Dieser Blog ist dem Material gewidmet, der Konstruktion, der Technik, der Opulenz und der Schönheit, dem Spektakulären, Aufregenden, Anekdotischen, den kleinen Details und dem großen Gesamteindruck, der Bewegung, der Farbe, dem Vergangenen und der Zukunft.

Samstag, 28. Mai 2011

Lightbox demontiert; Architekturpreis Beton 2011 im K21, Düsseldorf

Gute Architektur bewahrt ihre Schönheit auch wenn alle schmückenden Elemente abgebaut wurden.
Auf dem Weg zur Verleihung des Architekturpreises Beton 2011 am 25. Mai kam ich an der halbdemontierten Lightbox auf dem Graf-Adolf-Platz vorbei und neben der Bestürzung darüber, WIE temporär der Schwarzkopf-Pavillon tatsächlich sein sollte, befiel mich dennoch auch auch eine gewisse Begeisterung über die Schönheit und Klarheit der Konstruktion. Die bisher innenliegende zweite Treppe war durch die Demontage der Lichtelemente zum Vorschein gekommen und die Verbindung von schwarzen Stahlträgern mit den weißen Trapezblechen der Decken weckte doch wieder gewisse Assoziationen bei mir: Prefab-Villen in Hanglage, vorzugsweise mit Pazifik-Blick.
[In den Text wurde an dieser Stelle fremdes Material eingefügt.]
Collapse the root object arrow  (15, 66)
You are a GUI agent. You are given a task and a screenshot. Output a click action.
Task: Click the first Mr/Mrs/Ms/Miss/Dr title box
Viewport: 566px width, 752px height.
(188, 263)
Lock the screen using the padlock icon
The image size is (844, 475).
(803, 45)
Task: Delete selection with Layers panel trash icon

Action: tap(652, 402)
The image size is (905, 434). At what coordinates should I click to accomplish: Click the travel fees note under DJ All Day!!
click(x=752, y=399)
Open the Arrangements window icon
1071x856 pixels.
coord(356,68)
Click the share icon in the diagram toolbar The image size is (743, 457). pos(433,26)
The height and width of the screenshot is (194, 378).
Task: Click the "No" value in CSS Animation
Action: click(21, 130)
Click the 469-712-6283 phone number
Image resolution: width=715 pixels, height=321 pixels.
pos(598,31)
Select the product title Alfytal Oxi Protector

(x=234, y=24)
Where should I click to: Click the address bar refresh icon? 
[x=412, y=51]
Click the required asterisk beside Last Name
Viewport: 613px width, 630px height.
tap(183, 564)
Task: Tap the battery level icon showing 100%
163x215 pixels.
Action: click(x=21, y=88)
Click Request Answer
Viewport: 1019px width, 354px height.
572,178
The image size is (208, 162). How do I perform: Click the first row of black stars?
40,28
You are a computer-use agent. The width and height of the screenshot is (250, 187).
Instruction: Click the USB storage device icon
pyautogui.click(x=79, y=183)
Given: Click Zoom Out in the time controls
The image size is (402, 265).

Die Preisverleihung im K21, dem Ständehaus, war ebenfalls höchst interessant: Luzia Braun, mit deren Aspekte-Sendungen ich aufgewachsen bin, stellte den ausgezeichneten Architekten auf humorvolle Weise sehr direkte Fragen. Dadurch wurden über mehrere Stunden hinweg die wirklich wichtigen Fragen des Lebens diskutiert, z. B. ob Architektur didaktisch sein sollte, was im Zusammenhang mit der Renovierung des berliner Bode-Museums klar verneint wurde: hier gehe um Schönheit. Die Rekonstruktion historischer Bauten war ein Thema, und ob man, wie beim Naturkundemuseum in Berlin, Elemente eines Gebäudes abgießen und mit den noch vorhandenen Elementen verbinden darf, aber auch wie mie man überhaupt derartig große Betonteile transportiert und paßgenau aneinander setzt. Der Marco-Polo-Tower in Hamburg wurde zusammen mit der Frage diskutiert, in wie weit man mit einem sowohl sehr auffälligen als auch sehr kostspieligen Gebäude in die über Jahre gewachsene Struktur einer Stadt eingreift. Hier wurden Parallelen zu der Entwicklung in düsseldorfs Hafen und dem neuen Hyatt Hotel deutlich. Was mich ebenfalls fasziniert hat, war die Überlegung, eine Schule schon von vornherein so anzulegen, daß man sie in 15 Jahren auch noch für einen anderen Zweck nutzen kann, wenn die Anwohner eines Gebiets mit dem Gebäude mitgealtert sind.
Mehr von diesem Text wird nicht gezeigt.